The screened optimal model variables comprise BNDVI, NDMI, NDVI, SAVI, DEM, distance, MAP, MAT, position, soil linearity and SoilGrids, and the total number of 11 optimal model variables.

And 5: construction, optimization and evaluation of coastal zone soil organic carbon reserve simulation and prediction enhanced regression tree model

Constructing a reinforced regression tree model (BRT model) for estimating and predicting the organic carbon reserves of the coastal zone soil based on the R language dismo package gbm.step function by using the model training sample data set prepared in the step 3;

the coastal zone spatial distribution data is selected from various conventional coastal zone data products with high spatial resolution, such as Sun et al, (2020), national Earth systems science data center (http:// www.geodata. Cn /); soil organic carbon sampling point data are obtained by literature acquisition and field sampling analysis.
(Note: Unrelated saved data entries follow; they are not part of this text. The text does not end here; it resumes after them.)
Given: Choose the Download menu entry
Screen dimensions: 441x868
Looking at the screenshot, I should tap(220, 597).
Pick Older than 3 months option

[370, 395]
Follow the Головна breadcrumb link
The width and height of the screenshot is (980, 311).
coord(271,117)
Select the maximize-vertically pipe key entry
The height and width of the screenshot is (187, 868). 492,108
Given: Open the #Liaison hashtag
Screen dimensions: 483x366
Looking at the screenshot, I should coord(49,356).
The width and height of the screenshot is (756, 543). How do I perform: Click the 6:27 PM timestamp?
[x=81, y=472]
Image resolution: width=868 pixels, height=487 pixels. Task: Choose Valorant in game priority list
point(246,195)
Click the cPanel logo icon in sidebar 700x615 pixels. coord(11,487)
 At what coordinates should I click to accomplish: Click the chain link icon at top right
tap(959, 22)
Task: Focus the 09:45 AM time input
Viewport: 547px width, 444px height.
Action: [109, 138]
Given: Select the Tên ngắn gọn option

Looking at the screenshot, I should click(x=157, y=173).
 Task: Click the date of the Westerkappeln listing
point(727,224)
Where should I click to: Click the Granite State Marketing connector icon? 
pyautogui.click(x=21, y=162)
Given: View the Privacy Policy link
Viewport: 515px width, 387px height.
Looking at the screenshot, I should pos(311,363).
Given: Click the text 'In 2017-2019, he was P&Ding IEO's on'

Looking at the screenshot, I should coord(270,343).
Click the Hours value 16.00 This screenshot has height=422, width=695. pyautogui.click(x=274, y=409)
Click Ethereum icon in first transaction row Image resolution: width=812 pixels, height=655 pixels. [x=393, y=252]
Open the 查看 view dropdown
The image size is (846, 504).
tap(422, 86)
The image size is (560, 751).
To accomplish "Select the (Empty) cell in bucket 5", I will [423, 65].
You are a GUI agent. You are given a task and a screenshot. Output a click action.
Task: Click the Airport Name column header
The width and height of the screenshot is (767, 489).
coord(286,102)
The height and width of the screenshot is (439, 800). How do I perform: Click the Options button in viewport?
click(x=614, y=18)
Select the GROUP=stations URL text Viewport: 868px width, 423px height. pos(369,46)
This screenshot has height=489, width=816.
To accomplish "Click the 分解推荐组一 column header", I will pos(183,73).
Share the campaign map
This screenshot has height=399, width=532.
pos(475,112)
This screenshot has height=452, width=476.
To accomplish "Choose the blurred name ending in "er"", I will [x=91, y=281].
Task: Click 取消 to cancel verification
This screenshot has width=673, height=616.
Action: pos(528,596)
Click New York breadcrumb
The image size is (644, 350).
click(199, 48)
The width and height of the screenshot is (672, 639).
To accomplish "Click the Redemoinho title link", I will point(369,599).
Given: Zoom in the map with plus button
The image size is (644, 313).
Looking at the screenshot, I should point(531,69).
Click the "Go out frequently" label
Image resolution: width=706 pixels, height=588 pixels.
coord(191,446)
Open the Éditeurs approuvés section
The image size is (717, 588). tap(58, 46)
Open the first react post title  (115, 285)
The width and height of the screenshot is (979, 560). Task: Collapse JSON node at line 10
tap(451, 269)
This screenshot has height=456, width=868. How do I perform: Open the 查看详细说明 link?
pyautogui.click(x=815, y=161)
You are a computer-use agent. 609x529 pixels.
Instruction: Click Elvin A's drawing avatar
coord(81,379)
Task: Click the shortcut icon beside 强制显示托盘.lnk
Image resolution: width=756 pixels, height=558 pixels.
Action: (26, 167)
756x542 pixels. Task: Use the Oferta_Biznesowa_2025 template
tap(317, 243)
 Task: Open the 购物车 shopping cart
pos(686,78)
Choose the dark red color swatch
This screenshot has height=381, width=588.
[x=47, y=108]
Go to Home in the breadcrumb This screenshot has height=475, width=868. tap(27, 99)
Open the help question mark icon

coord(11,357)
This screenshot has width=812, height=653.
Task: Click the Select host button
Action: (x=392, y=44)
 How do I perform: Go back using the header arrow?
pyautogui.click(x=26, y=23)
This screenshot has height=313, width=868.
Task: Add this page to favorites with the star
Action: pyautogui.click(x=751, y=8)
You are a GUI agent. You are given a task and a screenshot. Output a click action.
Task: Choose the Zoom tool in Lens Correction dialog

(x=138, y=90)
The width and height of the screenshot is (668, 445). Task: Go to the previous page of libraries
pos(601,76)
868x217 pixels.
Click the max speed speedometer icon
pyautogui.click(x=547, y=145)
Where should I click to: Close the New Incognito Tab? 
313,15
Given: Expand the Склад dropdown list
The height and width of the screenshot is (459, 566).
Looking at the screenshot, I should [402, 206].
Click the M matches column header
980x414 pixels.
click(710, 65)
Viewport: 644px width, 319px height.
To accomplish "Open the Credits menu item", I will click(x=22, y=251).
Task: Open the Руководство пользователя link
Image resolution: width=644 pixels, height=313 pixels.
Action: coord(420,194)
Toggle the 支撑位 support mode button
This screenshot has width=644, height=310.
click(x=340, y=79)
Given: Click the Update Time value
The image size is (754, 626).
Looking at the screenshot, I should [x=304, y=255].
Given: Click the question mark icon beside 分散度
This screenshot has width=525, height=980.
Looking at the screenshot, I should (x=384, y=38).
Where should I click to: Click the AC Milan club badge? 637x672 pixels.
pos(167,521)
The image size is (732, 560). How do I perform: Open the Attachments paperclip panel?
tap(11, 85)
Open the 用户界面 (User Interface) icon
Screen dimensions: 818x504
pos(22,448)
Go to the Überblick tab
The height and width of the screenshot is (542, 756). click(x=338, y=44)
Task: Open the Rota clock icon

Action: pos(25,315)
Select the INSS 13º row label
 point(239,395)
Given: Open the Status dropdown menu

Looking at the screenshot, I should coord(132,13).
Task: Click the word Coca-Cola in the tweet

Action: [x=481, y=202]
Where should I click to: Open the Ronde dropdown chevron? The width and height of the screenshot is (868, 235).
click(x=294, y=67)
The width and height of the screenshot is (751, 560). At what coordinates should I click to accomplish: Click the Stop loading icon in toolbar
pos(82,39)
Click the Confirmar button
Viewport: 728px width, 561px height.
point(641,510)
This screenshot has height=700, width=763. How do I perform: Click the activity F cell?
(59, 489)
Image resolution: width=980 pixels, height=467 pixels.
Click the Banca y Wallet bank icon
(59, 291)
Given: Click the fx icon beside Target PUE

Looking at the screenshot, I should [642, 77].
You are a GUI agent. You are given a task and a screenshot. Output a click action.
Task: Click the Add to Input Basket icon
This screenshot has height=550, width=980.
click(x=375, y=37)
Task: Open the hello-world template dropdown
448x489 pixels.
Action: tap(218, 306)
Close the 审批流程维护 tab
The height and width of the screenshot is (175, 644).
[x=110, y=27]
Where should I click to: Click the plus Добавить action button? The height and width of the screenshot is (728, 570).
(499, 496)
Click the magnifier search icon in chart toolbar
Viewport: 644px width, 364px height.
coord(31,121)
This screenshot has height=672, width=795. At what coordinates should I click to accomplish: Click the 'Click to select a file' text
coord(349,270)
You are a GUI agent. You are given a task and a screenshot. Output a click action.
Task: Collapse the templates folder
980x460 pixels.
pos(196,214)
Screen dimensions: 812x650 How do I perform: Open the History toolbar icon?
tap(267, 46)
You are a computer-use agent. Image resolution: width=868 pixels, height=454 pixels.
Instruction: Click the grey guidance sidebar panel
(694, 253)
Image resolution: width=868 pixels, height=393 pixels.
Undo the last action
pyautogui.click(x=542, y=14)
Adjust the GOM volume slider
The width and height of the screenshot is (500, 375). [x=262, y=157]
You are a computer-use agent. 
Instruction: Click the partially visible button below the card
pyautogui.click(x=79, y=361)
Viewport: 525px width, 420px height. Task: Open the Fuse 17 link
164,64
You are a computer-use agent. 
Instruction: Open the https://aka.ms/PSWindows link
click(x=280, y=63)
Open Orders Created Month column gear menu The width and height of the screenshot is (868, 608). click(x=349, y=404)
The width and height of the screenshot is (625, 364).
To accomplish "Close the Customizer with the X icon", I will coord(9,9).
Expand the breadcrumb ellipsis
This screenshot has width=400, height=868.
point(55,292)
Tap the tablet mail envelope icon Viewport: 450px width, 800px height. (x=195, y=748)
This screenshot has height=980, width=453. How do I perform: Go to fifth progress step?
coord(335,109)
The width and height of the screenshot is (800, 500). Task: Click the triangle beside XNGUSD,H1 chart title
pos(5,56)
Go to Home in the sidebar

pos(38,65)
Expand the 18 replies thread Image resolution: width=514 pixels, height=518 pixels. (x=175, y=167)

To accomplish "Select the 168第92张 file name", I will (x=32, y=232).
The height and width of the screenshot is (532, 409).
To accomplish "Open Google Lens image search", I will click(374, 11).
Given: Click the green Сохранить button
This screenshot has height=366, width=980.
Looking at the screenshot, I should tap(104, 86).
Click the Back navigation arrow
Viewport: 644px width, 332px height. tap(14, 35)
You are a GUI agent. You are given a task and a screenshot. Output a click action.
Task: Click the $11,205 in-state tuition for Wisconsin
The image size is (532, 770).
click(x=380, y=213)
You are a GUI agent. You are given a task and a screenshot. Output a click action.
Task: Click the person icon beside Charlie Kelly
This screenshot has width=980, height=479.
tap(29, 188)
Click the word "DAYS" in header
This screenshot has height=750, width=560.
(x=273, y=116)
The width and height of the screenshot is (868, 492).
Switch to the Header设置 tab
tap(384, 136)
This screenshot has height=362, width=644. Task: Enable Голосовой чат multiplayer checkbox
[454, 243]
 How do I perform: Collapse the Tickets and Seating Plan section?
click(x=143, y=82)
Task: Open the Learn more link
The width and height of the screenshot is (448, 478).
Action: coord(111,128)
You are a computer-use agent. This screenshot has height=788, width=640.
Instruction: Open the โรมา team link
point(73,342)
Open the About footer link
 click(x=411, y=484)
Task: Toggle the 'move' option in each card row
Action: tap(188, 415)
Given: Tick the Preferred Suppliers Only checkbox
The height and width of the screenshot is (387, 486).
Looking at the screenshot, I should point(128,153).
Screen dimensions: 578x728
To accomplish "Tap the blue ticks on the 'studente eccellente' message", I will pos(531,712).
The parameter optimization of the enhanced regression tree (BRT) model adopts a step-by-step simulation test method, and when three key parameters, namely the learning rate (lr), the tree complexity (tc) and the bagging ratio (bg), are optimal, the optimal BRT model is determined. And setting the model error distribution as Poisson distribution, and verifying and evaluating the constructed and optimized optimal BRT model through ten-layer cross verification (10-fold cv).

Step 6: coastal zone soil organic carbon reserve simulation

And (3) taking the 11 optimal model variable data obtained in the step (2) as input, and simulating and obtaining the 10m spatial resolution coastal zone soil organic carbon storage space distribution data through the coastal zone soil organic carbon storage estimation and prediction enhanced regression tree model constructed in the step (5).

And 7: statistical analysis of organic carbon reserves in coastal zone soil

And (5) carrying out statistical analysis on the total soil organic carbon storage and the average organic carbon density of the coastal zone of the region by using the spatial distribution data of the soil organic carbon storage of the coastal zone obtained in the step (6).

Example 2

The embodiment describes a method for predicting the organic carbon storage of the coastal soil under the future climate change situation by applying the model based on the enhanced regression tree model for estimating and predicting the organic carbon storage of the coastal soil constructed in the embodiment 1.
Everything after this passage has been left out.